Are $x\in \mathbb{R}$ and $-\infty I would like to know if it is possible in mathematics to express    $x\in \mathbb{R}$ by $-\infty <x<+\infty$ in other way : Are  $x\in \mathbb{R}$ and $-\infty <x<+\infty$  indicating  the same meaning in mathematics  ?
Thank you for any help 
 A: Yes, these two expressions mean the same thing in every context I can imagine. (I'm sure there is some context where they mean different things - e.g. if one is considering an Archimedean ring with infinitesimal elements strictly containing $\mathbb{R}$, augmented by new elements "$+\infty$" and "$-\infty$" - but such a context would have to be specified at the outset, and I have not actually seen such a context before.) Certainly, unless explicitly specified otherwise the two expressions mean the same thing.

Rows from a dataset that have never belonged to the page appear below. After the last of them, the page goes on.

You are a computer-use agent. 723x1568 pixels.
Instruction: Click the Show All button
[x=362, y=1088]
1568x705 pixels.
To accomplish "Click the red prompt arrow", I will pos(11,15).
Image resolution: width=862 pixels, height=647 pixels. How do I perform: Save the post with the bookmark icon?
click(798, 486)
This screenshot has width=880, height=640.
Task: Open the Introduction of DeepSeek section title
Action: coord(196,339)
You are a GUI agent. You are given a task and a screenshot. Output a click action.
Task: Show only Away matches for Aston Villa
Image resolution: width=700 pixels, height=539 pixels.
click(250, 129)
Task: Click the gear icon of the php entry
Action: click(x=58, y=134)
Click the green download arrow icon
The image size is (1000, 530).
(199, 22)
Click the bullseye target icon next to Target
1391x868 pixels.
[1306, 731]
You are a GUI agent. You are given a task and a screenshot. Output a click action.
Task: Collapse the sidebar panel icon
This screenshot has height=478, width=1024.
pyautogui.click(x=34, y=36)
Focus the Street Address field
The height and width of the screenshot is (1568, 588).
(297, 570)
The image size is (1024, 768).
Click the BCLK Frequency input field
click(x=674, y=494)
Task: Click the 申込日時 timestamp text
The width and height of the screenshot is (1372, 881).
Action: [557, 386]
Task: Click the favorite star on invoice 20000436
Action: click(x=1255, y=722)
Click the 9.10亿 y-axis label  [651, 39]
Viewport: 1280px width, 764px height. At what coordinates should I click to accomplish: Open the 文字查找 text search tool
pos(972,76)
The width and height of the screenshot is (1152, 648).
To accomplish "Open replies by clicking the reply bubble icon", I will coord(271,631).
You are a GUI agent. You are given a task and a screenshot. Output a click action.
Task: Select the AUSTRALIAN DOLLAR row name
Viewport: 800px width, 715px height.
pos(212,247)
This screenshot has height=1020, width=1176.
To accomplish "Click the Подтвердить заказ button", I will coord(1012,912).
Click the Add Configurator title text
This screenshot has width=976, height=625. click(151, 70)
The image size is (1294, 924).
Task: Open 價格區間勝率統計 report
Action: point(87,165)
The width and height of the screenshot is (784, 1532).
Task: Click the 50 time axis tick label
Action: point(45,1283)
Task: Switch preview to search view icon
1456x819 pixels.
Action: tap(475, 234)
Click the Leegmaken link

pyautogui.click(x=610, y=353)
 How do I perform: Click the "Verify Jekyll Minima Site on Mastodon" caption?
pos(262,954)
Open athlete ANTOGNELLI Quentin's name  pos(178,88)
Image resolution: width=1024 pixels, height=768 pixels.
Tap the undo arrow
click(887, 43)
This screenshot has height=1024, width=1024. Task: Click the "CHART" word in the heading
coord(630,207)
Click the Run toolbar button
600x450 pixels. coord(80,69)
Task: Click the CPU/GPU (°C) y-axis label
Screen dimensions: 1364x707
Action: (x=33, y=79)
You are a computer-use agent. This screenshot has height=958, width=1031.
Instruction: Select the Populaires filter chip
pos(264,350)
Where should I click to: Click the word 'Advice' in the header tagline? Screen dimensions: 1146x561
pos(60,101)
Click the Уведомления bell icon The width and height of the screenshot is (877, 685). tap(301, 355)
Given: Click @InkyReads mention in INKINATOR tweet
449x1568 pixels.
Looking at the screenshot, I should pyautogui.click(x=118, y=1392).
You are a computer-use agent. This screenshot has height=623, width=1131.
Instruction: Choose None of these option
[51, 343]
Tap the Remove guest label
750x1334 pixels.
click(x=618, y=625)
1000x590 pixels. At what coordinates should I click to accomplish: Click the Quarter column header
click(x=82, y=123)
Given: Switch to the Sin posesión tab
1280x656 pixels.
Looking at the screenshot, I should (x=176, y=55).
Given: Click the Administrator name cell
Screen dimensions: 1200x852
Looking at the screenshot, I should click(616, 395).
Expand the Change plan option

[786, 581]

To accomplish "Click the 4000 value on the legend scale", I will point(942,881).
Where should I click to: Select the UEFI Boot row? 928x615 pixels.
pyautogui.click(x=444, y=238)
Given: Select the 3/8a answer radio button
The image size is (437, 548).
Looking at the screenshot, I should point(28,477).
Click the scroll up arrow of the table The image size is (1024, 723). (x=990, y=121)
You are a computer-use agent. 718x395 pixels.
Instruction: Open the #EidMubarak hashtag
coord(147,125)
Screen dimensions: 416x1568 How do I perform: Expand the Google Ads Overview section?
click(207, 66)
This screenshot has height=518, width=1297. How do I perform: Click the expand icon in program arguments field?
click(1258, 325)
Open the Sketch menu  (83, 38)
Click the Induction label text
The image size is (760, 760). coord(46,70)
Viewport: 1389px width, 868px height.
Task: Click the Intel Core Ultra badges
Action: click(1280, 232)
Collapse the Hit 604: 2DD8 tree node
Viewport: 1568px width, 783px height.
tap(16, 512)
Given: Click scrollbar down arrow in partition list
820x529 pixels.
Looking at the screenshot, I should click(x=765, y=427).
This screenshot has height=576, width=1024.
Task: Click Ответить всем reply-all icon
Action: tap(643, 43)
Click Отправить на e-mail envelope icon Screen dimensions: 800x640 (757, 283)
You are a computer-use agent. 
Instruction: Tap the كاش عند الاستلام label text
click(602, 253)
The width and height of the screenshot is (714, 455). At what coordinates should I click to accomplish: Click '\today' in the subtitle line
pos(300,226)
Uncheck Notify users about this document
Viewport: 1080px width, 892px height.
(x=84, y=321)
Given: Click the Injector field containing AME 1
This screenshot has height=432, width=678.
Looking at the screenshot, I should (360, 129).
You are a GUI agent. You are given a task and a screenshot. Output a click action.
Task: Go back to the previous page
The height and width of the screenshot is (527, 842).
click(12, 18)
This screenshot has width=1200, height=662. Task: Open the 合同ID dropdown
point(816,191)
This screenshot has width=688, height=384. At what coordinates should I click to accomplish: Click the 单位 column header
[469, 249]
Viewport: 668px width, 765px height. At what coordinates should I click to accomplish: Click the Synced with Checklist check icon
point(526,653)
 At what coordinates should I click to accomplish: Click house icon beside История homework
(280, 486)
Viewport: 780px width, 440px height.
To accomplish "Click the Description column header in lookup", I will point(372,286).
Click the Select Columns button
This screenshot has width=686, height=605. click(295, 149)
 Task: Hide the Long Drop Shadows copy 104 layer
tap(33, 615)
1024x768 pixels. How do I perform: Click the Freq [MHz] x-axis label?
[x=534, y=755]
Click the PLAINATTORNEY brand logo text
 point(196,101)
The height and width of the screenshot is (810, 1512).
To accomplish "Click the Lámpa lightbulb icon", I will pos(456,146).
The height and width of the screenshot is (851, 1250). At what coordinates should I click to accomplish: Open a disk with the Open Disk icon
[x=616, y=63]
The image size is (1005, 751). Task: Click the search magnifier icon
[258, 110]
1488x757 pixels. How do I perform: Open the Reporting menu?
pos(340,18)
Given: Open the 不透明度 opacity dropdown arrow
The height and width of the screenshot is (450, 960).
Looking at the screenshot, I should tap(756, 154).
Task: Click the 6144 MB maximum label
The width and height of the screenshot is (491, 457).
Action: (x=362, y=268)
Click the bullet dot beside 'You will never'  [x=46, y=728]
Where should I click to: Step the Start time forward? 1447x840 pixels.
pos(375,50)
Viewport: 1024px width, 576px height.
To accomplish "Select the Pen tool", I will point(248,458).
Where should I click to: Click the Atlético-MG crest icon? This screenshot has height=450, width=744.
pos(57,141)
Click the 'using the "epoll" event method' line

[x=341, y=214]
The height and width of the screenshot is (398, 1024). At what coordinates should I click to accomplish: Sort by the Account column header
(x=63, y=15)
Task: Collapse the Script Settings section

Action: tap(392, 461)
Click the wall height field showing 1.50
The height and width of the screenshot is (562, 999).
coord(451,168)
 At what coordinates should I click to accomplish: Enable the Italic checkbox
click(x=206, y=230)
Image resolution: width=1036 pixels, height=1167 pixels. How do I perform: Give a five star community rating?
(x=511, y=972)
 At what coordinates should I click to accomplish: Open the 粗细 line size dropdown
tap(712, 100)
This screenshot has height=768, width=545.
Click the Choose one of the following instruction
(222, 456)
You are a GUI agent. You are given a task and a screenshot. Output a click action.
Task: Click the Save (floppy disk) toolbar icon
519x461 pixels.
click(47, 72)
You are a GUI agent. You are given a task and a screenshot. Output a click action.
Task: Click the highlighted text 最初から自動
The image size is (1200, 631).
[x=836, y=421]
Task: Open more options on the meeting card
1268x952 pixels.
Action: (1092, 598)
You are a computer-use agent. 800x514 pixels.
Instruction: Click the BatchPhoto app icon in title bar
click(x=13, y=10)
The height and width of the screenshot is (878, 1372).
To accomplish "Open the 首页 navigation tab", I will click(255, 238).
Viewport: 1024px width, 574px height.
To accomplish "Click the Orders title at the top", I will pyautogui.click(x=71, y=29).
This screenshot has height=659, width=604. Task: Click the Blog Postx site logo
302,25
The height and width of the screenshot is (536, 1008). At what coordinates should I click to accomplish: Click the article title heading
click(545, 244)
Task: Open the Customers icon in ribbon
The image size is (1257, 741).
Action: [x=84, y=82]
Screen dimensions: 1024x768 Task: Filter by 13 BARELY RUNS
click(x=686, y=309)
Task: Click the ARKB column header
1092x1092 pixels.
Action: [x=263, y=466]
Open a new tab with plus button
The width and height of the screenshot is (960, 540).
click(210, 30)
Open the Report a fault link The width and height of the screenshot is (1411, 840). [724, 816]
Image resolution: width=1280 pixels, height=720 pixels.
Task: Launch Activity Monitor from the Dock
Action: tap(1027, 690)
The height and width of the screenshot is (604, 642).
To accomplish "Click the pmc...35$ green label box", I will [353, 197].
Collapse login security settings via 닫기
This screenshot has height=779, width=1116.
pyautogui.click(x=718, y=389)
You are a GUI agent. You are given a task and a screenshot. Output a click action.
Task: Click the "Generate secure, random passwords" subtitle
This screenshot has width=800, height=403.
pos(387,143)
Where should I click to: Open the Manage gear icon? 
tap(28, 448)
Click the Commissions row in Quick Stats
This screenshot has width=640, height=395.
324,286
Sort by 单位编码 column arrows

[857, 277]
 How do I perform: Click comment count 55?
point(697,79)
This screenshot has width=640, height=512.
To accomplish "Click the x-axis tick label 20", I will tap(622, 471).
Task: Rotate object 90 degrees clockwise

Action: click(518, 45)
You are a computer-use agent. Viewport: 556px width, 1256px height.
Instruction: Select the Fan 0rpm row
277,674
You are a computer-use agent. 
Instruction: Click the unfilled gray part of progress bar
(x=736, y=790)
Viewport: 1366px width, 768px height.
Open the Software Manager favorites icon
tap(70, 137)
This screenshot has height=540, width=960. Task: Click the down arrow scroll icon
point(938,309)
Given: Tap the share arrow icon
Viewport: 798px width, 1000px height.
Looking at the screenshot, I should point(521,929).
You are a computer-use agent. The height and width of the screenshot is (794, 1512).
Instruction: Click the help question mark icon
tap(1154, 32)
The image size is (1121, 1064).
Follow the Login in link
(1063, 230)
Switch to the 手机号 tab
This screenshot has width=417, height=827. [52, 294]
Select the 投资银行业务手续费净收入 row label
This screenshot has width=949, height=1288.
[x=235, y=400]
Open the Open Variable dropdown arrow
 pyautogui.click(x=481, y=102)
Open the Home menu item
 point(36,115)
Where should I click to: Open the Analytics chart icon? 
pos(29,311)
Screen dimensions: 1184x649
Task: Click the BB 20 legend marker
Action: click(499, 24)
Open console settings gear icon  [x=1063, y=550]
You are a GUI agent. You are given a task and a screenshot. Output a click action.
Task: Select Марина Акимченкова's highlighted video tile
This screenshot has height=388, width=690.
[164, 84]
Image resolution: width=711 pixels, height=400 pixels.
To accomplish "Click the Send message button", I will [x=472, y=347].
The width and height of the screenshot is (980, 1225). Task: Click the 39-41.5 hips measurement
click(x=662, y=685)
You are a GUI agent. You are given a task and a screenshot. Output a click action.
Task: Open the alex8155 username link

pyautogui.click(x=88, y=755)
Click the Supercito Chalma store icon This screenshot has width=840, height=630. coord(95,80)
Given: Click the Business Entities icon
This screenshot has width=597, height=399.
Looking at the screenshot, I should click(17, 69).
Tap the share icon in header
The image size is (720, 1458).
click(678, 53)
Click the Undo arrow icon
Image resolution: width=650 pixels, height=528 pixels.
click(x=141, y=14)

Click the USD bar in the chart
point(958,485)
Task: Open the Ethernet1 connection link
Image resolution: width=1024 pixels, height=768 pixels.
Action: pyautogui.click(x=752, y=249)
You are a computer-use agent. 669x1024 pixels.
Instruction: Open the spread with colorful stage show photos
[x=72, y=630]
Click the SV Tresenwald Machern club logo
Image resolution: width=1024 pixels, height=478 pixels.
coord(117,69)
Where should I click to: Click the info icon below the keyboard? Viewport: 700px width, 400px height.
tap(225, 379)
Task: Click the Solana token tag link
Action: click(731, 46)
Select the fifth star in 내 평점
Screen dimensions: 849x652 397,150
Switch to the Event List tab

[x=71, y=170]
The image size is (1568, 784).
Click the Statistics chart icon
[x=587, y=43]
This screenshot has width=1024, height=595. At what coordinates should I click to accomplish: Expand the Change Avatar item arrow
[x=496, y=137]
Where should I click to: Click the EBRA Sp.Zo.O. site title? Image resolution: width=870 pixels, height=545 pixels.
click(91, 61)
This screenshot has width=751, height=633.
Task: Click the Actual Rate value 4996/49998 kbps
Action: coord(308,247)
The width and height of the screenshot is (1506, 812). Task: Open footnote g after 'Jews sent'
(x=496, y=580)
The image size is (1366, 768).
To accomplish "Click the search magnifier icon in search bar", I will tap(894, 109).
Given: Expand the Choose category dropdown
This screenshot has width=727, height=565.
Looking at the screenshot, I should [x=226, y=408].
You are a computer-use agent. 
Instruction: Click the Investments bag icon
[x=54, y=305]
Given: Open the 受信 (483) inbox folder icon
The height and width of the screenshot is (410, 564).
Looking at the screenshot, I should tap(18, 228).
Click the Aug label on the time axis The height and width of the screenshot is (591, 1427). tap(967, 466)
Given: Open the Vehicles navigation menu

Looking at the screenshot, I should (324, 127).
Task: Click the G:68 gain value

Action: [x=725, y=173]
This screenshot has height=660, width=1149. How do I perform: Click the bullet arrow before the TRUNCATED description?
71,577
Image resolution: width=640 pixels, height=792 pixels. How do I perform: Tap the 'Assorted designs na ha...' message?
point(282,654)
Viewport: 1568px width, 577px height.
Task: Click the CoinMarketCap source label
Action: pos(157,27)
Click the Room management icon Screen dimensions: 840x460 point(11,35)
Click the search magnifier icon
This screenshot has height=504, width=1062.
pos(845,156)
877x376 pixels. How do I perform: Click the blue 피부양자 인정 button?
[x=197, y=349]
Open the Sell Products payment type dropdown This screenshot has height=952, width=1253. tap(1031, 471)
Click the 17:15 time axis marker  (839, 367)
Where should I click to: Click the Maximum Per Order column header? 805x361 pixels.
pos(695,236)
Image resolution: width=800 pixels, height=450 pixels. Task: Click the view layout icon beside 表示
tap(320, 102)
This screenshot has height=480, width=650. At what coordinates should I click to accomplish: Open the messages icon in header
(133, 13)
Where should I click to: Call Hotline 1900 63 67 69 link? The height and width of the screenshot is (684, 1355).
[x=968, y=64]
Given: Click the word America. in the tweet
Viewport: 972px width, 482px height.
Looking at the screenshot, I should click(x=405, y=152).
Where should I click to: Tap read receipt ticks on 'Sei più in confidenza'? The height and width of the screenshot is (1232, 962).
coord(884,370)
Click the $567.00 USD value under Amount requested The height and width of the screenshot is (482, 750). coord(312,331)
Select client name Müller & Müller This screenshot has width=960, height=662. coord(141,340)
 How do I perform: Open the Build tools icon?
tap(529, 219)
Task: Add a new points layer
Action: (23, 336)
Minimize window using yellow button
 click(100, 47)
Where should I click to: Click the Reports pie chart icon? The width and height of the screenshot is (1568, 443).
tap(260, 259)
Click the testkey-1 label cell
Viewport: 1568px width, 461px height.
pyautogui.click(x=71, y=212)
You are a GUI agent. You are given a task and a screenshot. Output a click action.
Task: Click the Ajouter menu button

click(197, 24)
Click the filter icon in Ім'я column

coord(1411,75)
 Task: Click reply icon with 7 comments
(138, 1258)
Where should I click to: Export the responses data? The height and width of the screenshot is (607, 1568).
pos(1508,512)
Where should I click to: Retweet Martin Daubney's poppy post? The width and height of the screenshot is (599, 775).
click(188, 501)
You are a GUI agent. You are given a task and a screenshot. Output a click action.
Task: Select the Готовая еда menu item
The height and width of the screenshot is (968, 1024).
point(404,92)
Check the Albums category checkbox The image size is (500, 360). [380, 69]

EDIT: A more realistic alternate use of the notation would be if $x$ were already specified to be a rational number, or an algebraic number, or an integer, or . . . Now, in these cases, $x$ is still real, so it's not quite a counterexample to what you ask, but it's worth noting.
A: If $x$ is a real number, then the two statements are the same. The latter could also be used if $x$ were assumed to be, for example, an integer or rational number, as well as in some more exotic totally ordered sets in advanced topics.